> **Task to carry out**
Word for word, quote the lines from the one containing "Viewport: 1837px width, 1795px height." to the end of the entries below, including both. Leave pictures out.
☆ ☆ ☆
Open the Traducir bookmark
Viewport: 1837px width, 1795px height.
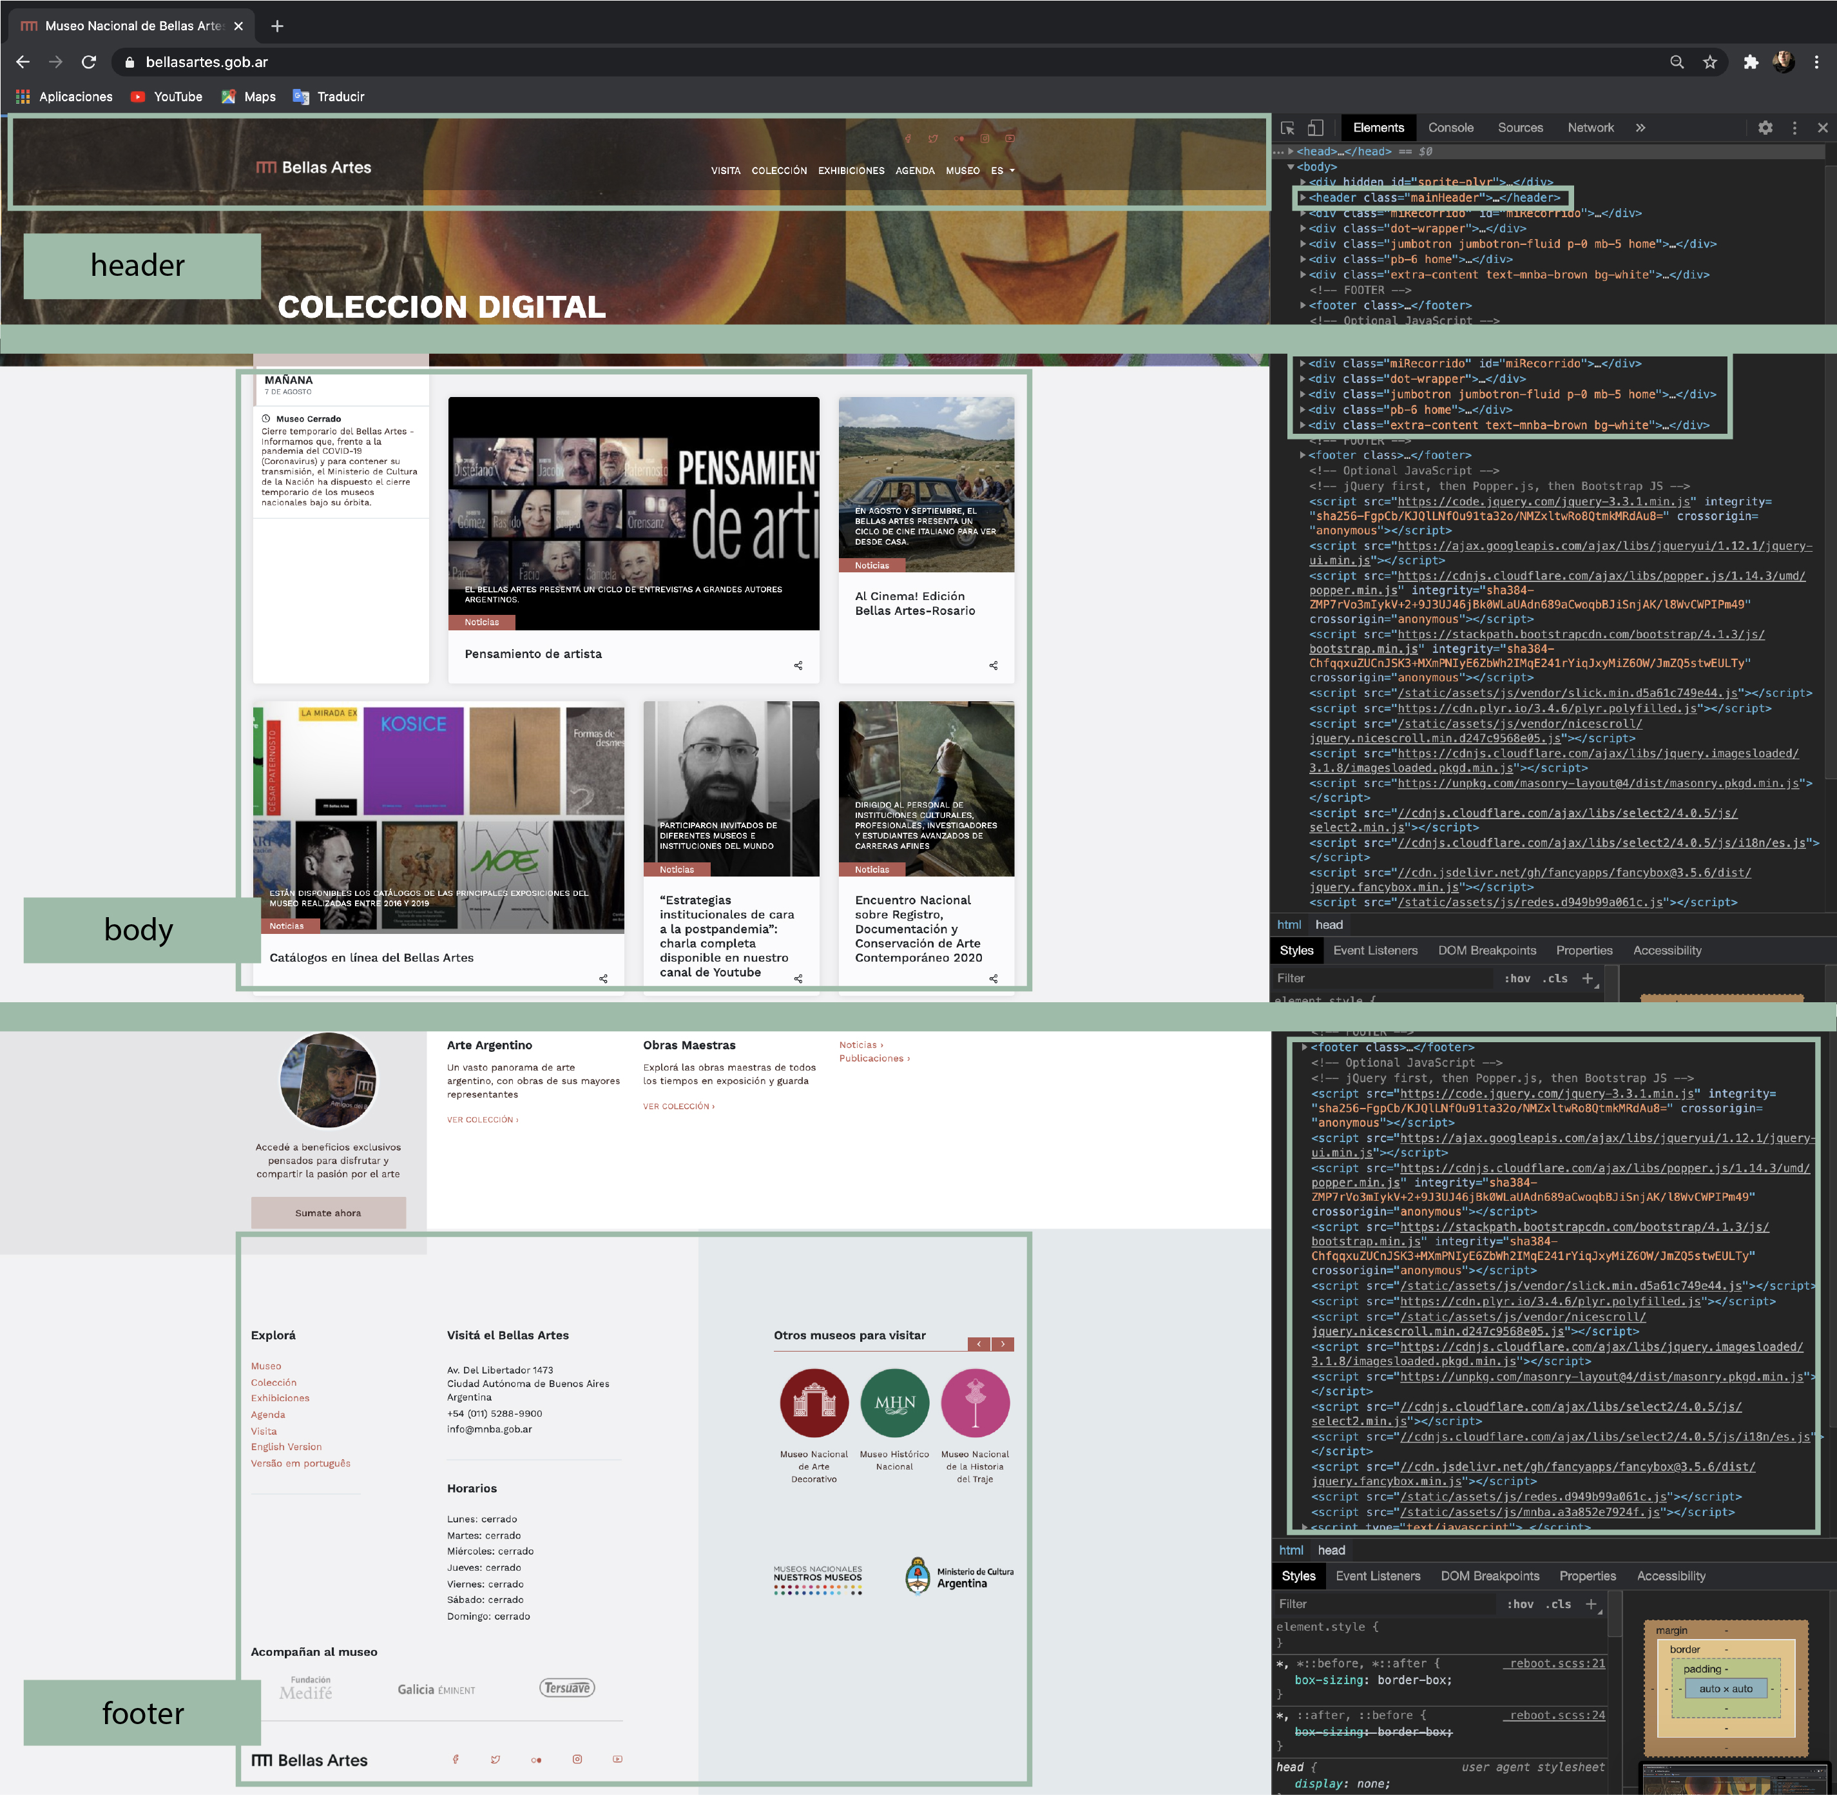coord(329,96)
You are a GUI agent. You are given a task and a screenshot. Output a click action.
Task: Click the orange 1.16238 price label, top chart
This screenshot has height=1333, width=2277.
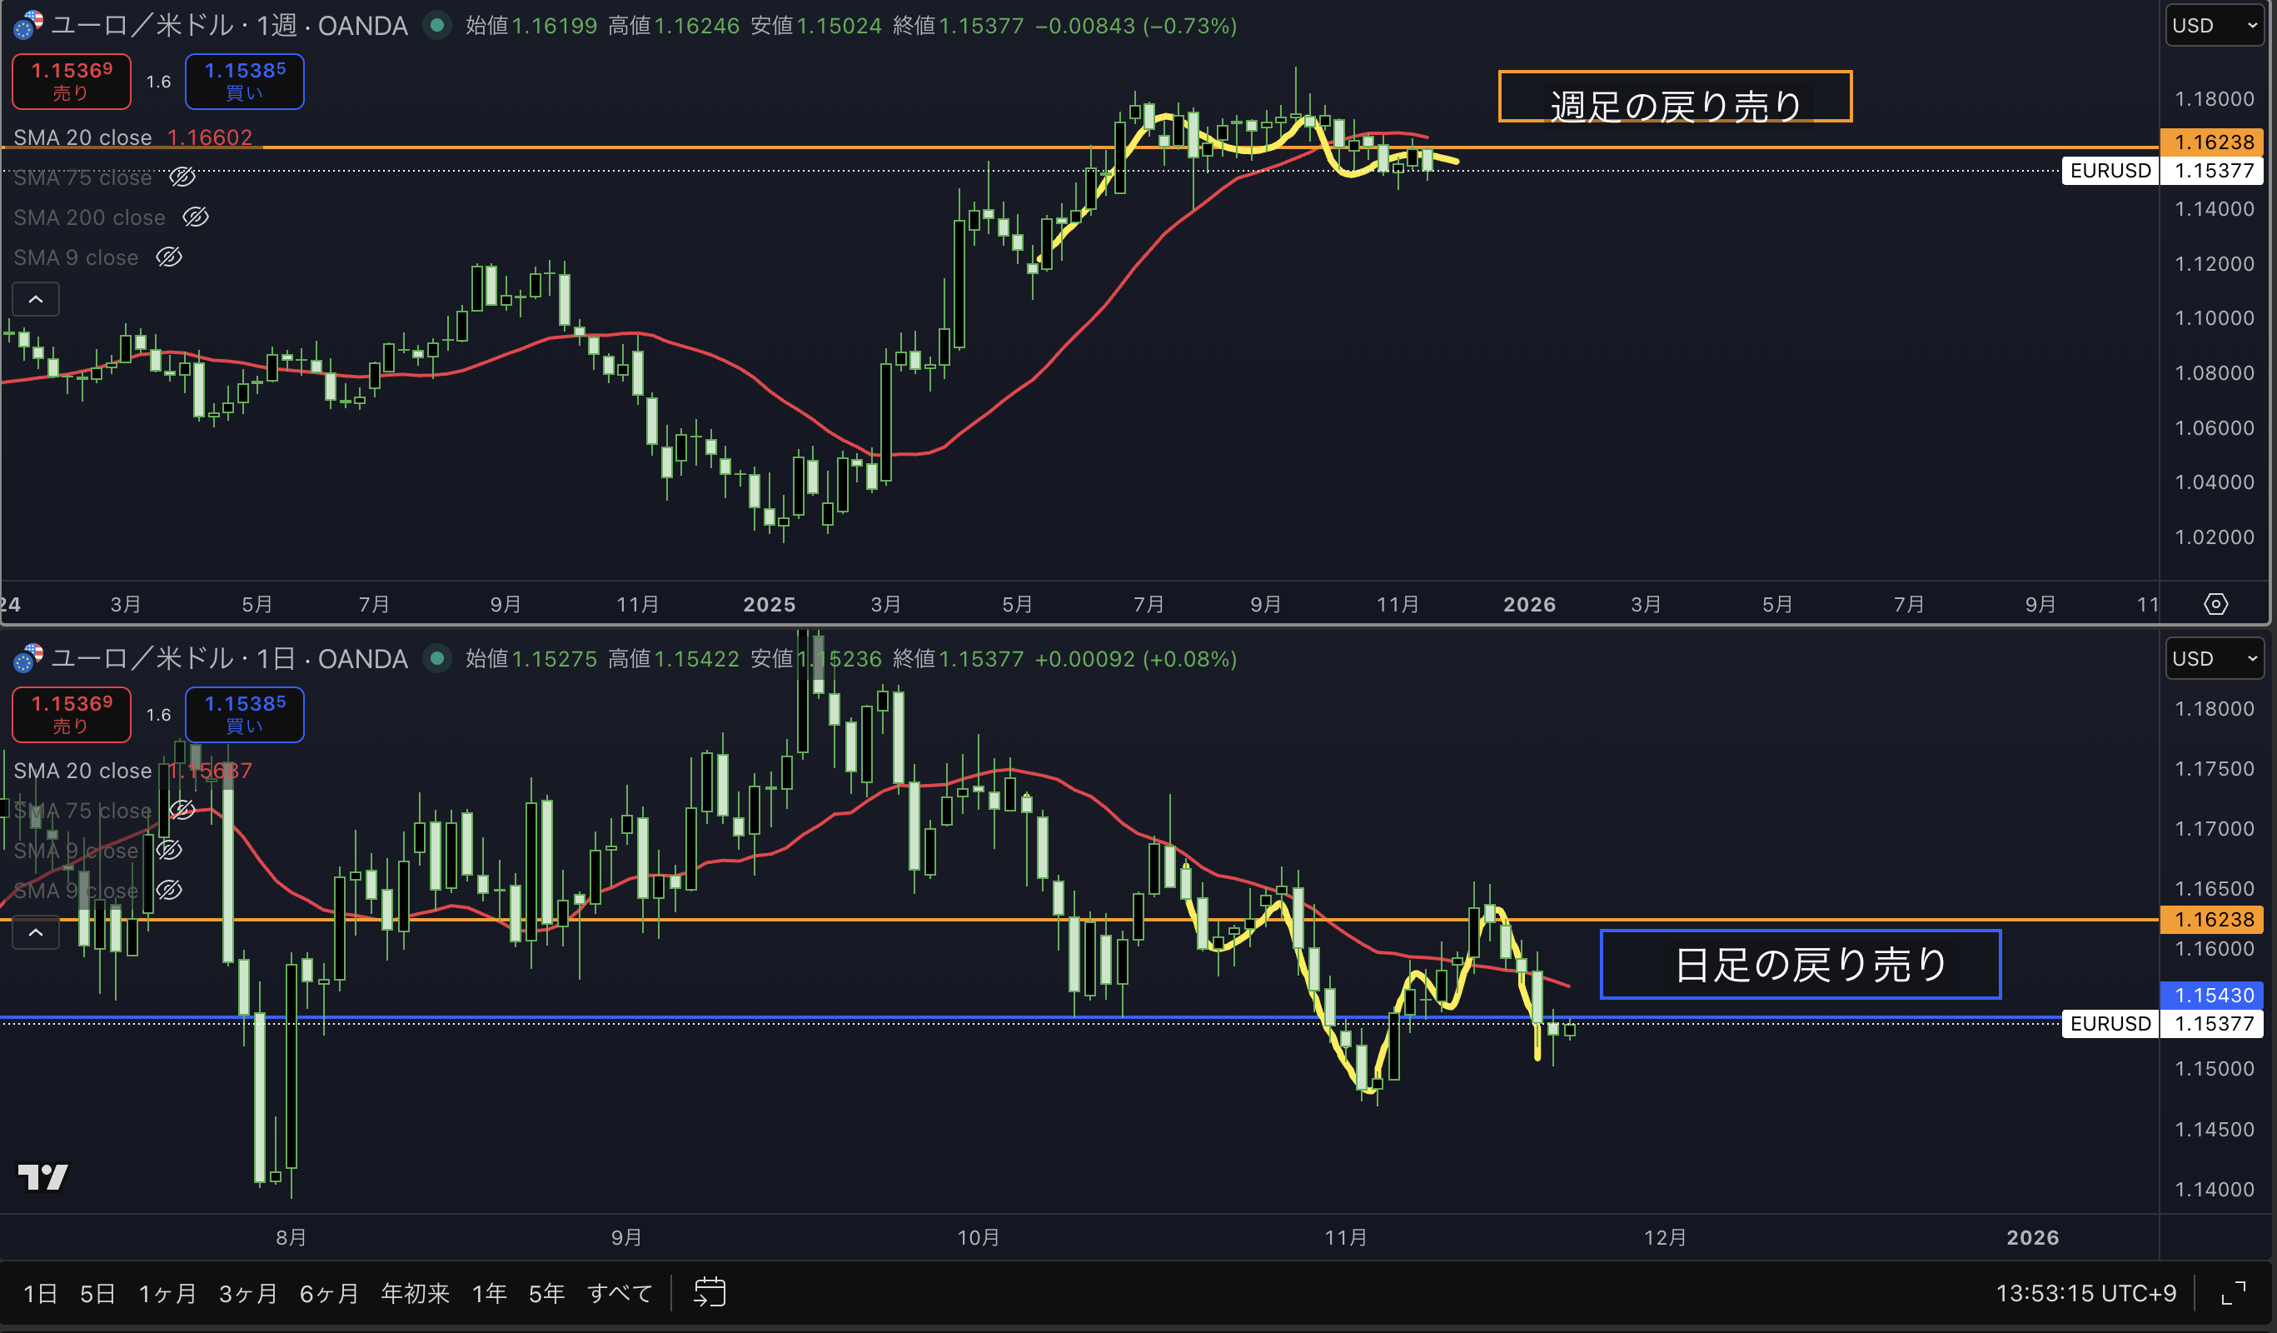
☆ ☆ ☆
> **Exercise response**
Viewport: 1837px width, 1795px height.
coord(329,96)
You are a GUI agent. You are given a task and a screenshot. Output a click action.
Task: Click the orange 1.16238 price label, top chart
This screenshot has height=1333, width=2277.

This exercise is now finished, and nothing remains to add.